La prima e più grande delusione risponde al nome di Carmelo Anthony. L’ex Knicks ha toccato il fondo in carriera. In regular season appena 16.4 punti con 15 tiri a partita in 32 minuti e una percentuale del 40.4% dal campo e del 35.7% da oltre l’arco. A parte quest’ultimo dato, tutti gli altri sono career-low per lui. E, arrivati ai playoff, la situazione è tragicamente peggiorata: 11.8 di media con 12 tiri a partita e, udite udite, la miseria di 4 punti (!) sommando tutti i quarti periodo della serie, dei quali nessuno nelle ultime cinque sfide. In pratica, un disastro completo, nell’occasione probabilmente più importante avuta da Anthony per spegnere critiche, polemiche e dubbi sull’eredità ai posteri da lasciare con la propria carriera. E OKC ora non può liberarsi di lui. Melo, a meno di pazzie, accetterà i 28 milioni di dollari previsti a contratto per restare dov’è. Incredibilmente, ha già messo in chiaro che sarà di aiuto alla squadra, ma fino a un certo punto: “Nessun ruolo in uscita dalla panchina per me. Questo è fuori questione“. Un ego sconfinato, di gran lunga superiore a quanto poco, pochissimo dimostrato sul parquet.

IL FUTURO DI GEORGE

Di gran lunga migliore la stagione d’esordio di George, anche lui atteso a un’annata di straordinaria importanza per un salto di qualità in carriera. I quasi 22 punti di media in regular season sono diventati 24.7 con 6 rimbalzi a partita nei playoff, per renderlo degno del soprannome che lui stesso si è affibiato, Playoff P. Dopo una gran serie giocata contro Utah, però, nella decisiva gara 6 l’ex Pacers è crollato, segnando appena 5 punti, con 2/16 al tiro e 0/5 da tre punti. Una prestazione da dimenticare, che rischia di annebbiare il ricordo costruito fin lì. George, però, è ormai un elemento fondamentale di questi Thunder, che devono fare di tutto per trattenerlo in estate. Il problema, di fronte ai maxi contratti di Westbrook e Anthony e agli accordi già firmati con Steven Adams e Andre Roberson, è quanto “poco” si potrà offrire per non perderlo. I Lakers sono già in agguato, i Sixers ci hanno pensato con interesse e, nel caso in cui restasse, la scelta sarà legata esclusivamente al progetto, dimenticando le questioni economiche.

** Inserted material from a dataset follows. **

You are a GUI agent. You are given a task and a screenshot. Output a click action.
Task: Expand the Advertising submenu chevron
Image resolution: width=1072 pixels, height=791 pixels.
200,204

WESTBROOK NON PUO’ BASTARE

L’unica certezza, è ancora e sempre Westbrook. Pur con i suoi difetti, il numero 0 è il vero trascinatore dei Thunder, in ogni situazione. Dopo la seconda regular season consecutiva chiusa in tripla-doppia di media, un’impresa spaziale, nei playoff non ha deluso le attese, con 29.4 punti, 12 rimbalzi e 7.5 assist di media. Quando la serie si è fatta decisiva, ne ha segnati 45 con il 43% dal campo e 15 rimbalzi in Gara 5 per provare a crederci e 46 con il 42% al tiro in Gara 6 per non abbandonare anzitempo il sogno. Westbrook, però, da solo non è bastato, non basta e non può bastare. L’assenza di Roberson, la cui stagione è finita a gennaio, si è fatta sentire come un macigno. In estate dovrà necessariamente essere confermato Jerami Grant, cresciuto in maniera esponenziale quest’anno, oltre a provvedere a qualche inserimento low-cost. Il sogno è il nostro Marco Belinelli, le più reali possibilità portano a Wayne Ellington, Ian Clark, Anthony Tolliver e, chissà, a Michael Beasley.

I Thunder sono a un passo dalla disperazione, ma nulla è ancora perduto.